**EXERCISE OBJECTIVE**
Once the line containing "Click 导出 workspace button" is found in the records below, return it and each following line exactly, up to and including the line containing "Task: Open the Project view dropdown arrow", and nothing else.

Stored data entries
━━━━━━━━━━━━━━━━━━━━━━━━━━━━━━

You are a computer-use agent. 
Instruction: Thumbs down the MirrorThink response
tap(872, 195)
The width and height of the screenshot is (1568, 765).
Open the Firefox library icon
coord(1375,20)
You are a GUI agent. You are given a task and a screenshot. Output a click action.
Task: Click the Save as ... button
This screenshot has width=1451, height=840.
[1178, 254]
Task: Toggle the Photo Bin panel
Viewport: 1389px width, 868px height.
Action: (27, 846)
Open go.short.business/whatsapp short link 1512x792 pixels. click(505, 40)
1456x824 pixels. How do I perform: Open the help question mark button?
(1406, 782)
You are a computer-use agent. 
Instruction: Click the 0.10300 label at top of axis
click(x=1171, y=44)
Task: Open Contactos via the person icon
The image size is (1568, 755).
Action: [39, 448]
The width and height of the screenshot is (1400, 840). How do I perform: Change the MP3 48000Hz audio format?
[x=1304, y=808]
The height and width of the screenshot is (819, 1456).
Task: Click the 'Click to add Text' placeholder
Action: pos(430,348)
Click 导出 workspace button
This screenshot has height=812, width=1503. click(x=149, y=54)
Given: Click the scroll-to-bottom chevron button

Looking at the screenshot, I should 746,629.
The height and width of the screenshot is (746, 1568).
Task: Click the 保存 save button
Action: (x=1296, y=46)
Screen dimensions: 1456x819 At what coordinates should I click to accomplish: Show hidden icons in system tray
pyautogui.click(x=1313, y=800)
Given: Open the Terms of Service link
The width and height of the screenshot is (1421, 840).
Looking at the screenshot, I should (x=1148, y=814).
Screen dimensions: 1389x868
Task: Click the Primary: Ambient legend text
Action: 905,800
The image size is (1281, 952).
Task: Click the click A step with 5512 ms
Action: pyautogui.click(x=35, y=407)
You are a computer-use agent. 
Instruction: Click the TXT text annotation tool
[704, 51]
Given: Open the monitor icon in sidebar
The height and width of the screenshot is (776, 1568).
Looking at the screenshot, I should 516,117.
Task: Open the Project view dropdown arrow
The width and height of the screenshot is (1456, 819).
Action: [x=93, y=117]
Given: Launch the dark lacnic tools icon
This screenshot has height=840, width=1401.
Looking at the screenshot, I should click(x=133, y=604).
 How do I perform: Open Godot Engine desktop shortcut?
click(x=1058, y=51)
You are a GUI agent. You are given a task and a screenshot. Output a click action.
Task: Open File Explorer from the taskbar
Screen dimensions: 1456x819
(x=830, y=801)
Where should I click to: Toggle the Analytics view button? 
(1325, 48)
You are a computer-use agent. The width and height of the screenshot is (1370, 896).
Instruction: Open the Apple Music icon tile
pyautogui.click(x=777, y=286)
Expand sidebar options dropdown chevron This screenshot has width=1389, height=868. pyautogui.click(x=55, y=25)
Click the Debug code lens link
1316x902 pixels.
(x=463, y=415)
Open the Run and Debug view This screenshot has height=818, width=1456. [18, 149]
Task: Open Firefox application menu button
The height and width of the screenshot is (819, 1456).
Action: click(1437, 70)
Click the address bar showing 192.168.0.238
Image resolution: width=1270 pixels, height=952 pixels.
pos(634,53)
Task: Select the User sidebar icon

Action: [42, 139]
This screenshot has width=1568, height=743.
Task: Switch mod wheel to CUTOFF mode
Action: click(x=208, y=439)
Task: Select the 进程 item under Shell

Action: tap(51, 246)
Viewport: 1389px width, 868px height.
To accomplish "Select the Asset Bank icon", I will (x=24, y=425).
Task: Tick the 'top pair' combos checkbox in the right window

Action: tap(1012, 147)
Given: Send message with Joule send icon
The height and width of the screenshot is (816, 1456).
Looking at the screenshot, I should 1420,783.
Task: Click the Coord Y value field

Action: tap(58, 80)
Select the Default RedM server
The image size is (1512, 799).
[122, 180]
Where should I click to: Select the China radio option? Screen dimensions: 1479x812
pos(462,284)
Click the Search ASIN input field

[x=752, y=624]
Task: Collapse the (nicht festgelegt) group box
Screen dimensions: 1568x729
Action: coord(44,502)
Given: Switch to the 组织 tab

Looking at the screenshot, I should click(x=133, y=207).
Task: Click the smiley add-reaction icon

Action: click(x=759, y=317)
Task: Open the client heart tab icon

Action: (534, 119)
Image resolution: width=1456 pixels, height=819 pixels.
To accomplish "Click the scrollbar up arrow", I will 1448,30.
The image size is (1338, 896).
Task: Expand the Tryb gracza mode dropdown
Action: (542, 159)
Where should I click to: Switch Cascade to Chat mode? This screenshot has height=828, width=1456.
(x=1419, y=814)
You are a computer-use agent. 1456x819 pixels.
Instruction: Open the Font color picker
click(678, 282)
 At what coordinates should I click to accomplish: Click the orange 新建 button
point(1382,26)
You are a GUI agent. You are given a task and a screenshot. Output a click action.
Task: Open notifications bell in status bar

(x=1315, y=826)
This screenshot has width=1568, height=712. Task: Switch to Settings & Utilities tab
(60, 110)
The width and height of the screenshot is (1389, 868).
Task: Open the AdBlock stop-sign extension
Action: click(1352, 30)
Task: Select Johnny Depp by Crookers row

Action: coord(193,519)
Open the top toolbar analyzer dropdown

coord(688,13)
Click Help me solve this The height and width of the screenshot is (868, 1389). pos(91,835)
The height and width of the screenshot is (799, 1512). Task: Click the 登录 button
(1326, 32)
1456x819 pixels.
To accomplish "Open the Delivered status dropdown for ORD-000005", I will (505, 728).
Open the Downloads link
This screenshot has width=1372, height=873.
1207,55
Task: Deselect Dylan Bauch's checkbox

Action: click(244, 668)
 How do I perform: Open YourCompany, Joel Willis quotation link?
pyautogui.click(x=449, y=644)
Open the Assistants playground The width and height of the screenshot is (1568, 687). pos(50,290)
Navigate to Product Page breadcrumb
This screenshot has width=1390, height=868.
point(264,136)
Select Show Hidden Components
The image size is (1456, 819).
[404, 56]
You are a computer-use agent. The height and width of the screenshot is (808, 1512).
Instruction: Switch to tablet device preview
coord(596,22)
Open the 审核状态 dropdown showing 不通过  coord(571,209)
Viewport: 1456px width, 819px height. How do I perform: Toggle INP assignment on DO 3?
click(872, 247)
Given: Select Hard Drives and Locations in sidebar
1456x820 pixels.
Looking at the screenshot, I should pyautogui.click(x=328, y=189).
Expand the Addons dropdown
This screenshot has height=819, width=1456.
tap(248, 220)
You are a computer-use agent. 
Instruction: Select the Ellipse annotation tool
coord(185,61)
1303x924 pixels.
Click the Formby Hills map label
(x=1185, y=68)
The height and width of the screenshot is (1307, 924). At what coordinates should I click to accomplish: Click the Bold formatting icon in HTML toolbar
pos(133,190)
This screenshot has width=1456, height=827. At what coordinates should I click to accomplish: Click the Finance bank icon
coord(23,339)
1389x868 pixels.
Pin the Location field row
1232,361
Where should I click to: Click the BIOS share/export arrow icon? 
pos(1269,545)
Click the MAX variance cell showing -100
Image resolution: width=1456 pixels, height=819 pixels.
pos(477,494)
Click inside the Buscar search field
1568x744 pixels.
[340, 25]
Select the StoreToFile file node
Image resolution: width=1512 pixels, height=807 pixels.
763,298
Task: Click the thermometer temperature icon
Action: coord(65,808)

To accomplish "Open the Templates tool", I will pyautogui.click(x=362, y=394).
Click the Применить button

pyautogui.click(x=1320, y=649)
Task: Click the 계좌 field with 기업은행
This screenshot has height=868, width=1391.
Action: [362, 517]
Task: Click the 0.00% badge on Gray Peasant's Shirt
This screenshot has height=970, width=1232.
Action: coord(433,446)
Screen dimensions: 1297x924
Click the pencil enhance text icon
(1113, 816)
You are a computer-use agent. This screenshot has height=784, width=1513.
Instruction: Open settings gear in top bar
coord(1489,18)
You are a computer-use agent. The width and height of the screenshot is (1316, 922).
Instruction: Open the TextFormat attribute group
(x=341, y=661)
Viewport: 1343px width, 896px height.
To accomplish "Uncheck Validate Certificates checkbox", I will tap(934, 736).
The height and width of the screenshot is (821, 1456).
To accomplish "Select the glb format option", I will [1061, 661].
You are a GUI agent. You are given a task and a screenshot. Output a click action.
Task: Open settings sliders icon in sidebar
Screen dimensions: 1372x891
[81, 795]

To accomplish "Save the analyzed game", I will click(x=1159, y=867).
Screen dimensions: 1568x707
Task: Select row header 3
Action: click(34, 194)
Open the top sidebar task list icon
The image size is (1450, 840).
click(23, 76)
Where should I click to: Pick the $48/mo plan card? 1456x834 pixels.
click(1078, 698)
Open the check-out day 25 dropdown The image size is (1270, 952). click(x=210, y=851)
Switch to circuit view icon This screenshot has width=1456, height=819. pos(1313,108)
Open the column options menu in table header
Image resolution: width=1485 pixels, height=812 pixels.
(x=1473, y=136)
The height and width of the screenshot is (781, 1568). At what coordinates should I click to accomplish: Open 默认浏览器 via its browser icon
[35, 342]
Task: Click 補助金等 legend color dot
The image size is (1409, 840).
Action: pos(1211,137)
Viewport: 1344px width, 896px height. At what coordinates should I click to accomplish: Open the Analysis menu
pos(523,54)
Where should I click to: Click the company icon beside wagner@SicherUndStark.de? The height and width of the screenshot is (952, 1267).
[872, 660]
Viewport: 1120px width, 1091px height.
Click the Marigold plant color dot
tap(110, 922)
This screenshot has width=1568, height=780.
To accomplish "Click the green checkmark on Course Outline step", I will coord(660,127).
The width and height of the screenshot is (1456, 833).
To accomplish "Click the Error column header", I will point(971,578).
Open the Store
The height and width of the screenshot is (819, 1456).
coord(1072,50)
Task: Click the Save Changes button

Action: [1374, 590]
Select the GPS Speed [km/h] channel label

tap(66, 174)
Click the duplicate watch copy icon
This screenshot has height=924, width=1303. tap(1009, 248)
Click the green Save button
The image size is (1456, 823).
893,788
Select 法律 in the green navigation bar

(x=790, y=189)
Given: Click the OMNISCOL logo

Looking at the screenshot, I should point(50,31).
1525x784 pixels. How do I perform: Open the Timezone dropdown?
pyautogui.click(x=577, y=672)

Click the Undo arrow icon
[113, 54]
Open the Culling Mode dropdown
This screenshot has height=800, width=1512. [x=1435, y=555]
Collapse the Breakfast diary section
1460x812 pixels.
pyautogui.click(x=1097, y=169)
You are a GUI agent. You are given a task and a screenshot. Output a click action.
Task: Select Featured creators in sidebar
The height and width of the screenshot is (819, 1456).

━━━━━━━━━━━━━━━━━━━━━━━━━━━━━━

**EXERCISE ANSWER**
Click 导出 workspace button
This screenshot has height=812, width=1503. click(x=149, y=54)
Given: Click the scroll-to-bottom chevron button

Looking at the screenshot, I should 746,629.
The height and width of the screenshot is (746, 1568).
Task: Click the 保存 save button
Action: (x=1296, y=46)
Screen dimensions: 1456x819 At what coordinates should I click to accomplish: Show hidden icons in system tray
pyautogui.click(x=1313, y=800)
Given: Open the Terms of Service link
The width and height of the screenshot is (1421, 840).
Looking at the screenshot, I should (x=1148, y=814).
Screen dimensions: 1389x868
Task: Click the Primary: Ambient legend text
Action: 905,800
The image size is (1281, 952).
Task: Click the click A step with 5512 ms
Action: pyautogui.click(x=35, y=407)
You are a computer-use agent. 
Instruction: Click the TXT text annotation tool
[704, 51]
Given: Open the monitor icon in sidebar
The height and width of the screenshot is (776, 1568).
Looking at the screenshot, I should 516,117.
Task: Open the Project view dropdown arrow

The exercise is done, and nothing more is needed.